Türkiye, kendi içinde farklı güçlerin etkisi altında olan bir ülke.
Özellikle Kürt meselesi söz konusu olduğunda bu zıtlık hali belirgin bir şekilde ön plana çıkıyor. Bu yüzden ülkenin batısındaki uygulamalar ile doğusundakiler zaman zaman bir birine karşıtlık gösterebiliyor.
Bir yanda Diyarbakır’da bizzat devlet eliyle Ahmedê Xani, Feqiyê Teyran ve Molla Ahmed-i Cezerî gibi Kürt mütefekkirlerinin hayatlerını öne çıkaran Doğu’nun Kanatları etkinliği yapılıyorken, Aynur Doğan, Metin Kemal Kahraman, Mem Ararat Konserleri ve Amed Şehir Tiyatrosu’nun oyununa izin verilmemesi ile ilgili haberler düşüyor.
Son olarak Bursa Valiliği, 29 Mayıs’ta yapılması planlanan Mem Ararat’ın Bursa konserini ‘kamu güvenliği’ gerekçesiyle iptal ediyor. Ararat’ın 2 Haziran’da Diyarbakır konseri var.
Türkiye’nin batısında bir konsere Valilik izin vermezken, Diyarbakır’da aynı sanatçının konser verebiliyor olması yaman bir çelişki.

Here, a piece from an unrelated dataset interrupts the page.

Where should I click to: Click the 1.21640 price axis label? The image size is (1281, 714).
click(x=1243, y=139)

İzin veren de yasaklayan da devletin meşru zemini.
…
Kürt müziğinin kabul görmüş değerlerinin konserlerine, Kürtçe tiyatro oyunları gibi sanatsal etkinliklere ülkenin batısında izin verilmezken; bölgede ciddi bütçeler ve organizasyonlarla devlet eliyle meşru zeminde gerçekleştirilen ve bazı kurumların da bir ucundan tuttuğu etkinlikler yapılıyor olmasını nasıl değerlendirmeliyiz?

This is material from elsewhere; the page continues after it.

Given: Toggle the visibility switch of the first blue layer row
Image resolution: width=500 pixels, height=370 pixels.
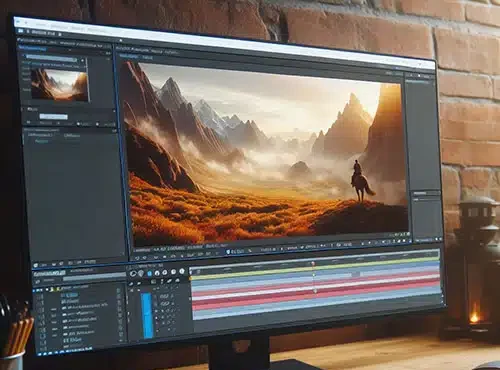Looking at the screenshot, I should [39, 296].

Kürt nüfusu her ne kadar Doğu ve Güneydoğu Bölgelerini işaret etse de, bir o kadar nüfus da ülkenin diğer illerinde mevcut.
Devlet mekanizmalarının iki farklı kararı, dar bir çerçevede devletin içinde farklı güçlerin etkisi olarak yorumlanabilir.
Düşünün devletin en üst noktasındaki insanlar rahatlıkla “Anadil, ana sütü gibi helaldir” diyebiliyorken; bir yandan “ana dilde eğitim” taleplerine karşı bazen yuvarlak cümleler, bazen de sert tepkilerle temel insan haklaın siyasi malzeme haline dönüştürüldüğü algısına neden oluyor.
Bu ve benzer hamleler insanların hayatında kalıcı izler bırakabiliyor.
Kürtçe diline yönelik yasakların belediye ve valilik kararları ile meşru bir zeminde yürütülüyor olması, siyasetteki travmatik durumu da gözler seriyor.
Ortaya mealen şöyle bir durum çıkıyor: Tamam ana dilininiz ananızın sütü kadar helaldir, kendi aranızda konuşun ama başka da bir talepte bulunmayın.
Bir arada yaşamak devlet söyleminden başlayarak medyada, eğitim kurumlarında hayatın her alanında Kürtçe'ye yer açarak mümkün olacak.
Aksi uygulamalar ve yaklaşımlar sadece ayrıştırıcı, ötekileştirici bir durumu hem de travmatik izler bırakarak ortaya koymaya devam edecektir.